20 jours, c’est long. 20 jours en enfer. 20 jours sous les bombes. 20 jours parmi les habitants de la ville qui essaient de fuir. Des Ukrainiens qui ne savent où aller, où se réfugier. Leurs habitations sont détruites. Des membres de leur famille, des voisins, sont tués. Comment peuvent-ils survivre dans cet enfer ? 20 jours de guerre qui sont des siècles.
Comment est-il possible de filmer la guerre ?
Filmer la guerre est un métier. Celui des journalistes reporters d’images, qui se doivent d’être présents, sous les bombes, aux côtés des soldats et surtout avec les civils. Ils doivent envoyer leurs reportages aux agences, pour alimenter des journaux télévisés et les chaines d’infos en continu. C’est ce métier que fait le réalisateur du film, Mstyslav Chernov, pour Associated Press. Ses images feront le tour du monde.

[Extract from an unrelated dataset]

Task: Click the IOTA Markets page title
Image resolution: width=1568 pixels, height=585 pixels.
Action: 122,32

Filmer la guerre est toujours très dur. Et pas seulement parce qu’on risque sa vie à tout instant. Mais surtout parce qu’on est nécessairement témoin des atrocités de la guerre. De la douleur et de la mort de ceux qui ne font pas la guerre mais qui en sont les premières victimes. Il y a une scène très dure dans le film, celle où un médecin amène le cinéaste dans une pièce au sous-sol de l’hôpital, une salle où sont « entassés » les corps de ceux qui n’ont pas pu être sauvés. Il déplie les linges d’un petit paqué, révélant le corps inerte d’un bébé.

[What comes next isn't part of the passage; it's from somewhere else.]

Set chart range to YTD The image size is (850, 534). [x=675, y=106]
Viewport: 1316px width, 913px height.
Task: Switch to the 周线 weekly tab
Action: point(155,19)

Comme beaucoup d’habitants de Marioupol, ville stratégique attaquée dès le début de l’invasion russe, Mstyslav Chernov et son équipe sont réfugiés dans un des hôpitaux de la ville. Mais sont-ils tous en sécurité ? Ils assistent, impuissants, à l’arrivée incessante des ambulances livrant ces corps recouverts de draps rougis, des brancards qu’il faut conduire le plus rapidement possible au bloc, en passant par des couloirs encombrés de corps en souffrance. La caméra les suit sans hésitation. Il faut avant tout témoigner. Rendre compte du martyr des habitants de cette ville. Filmer la guerre sans rien en cacher, sans fermer les yeux devant la souffrance et la mort. Témoigner de l’horreur et faire des images qui seront autant de preuves, de pièces à conviction. Oui, les bombardements russes visent bien les civils. Des civils qui ne comprennent pas pourquoi ils sont ainsi attaqués.
Filmer la guerre est d’abord l’objet des reportages télévisés. Mais 20 jours à Marioupol n’est pas un reportage télévisé ou un collage de reportages. En voyant le film de Mstyslav Chernov, la différence entre reportage et documentaire saute aux yeux. D’abord la durée est forcément différente. 20 jours à Marioupol ne fait « que » 94 minutes, ce qui est peu en comparaison des journées que dure le siège de la ville. Mais le cinéaste prend le temps d’aller au fond des choses. Il s’attarde dans les couloirs de l’hôpital parce c’est ce que vivent les habitants de la ville réfugiés là. Il prend le temps d’écouter ces femmes et ces hommes qui disent en quelques mots – toujours les mêmes – le cauchemar qu’ils vivent. Les images qui nous sont proposés ne visent aucun effet spectaculaire, même s’il peut être tentant « d’en rajouter », dans les immeubles en feu. Les ruines, le feu et le sang ne sont là que parce qu’il s’agit du réel de la guerre.
Et puis il y a le commentaire, en voix off, celle du cinéaste lui-même. Une voix qui peut paraître monocorde, presque calme dans la tourmente. Une voix qui ne recherche pas du tout le pathos. Et pourtant, elle est chargée d’émotion. Parce qu’elle nous fait participer au vécu, non seulement du journaliste et de son équipe, mais surtout de tous les habitants de Marioupol, et au-delà de l’Ukraine, de tous les civils victimes d’une guerre.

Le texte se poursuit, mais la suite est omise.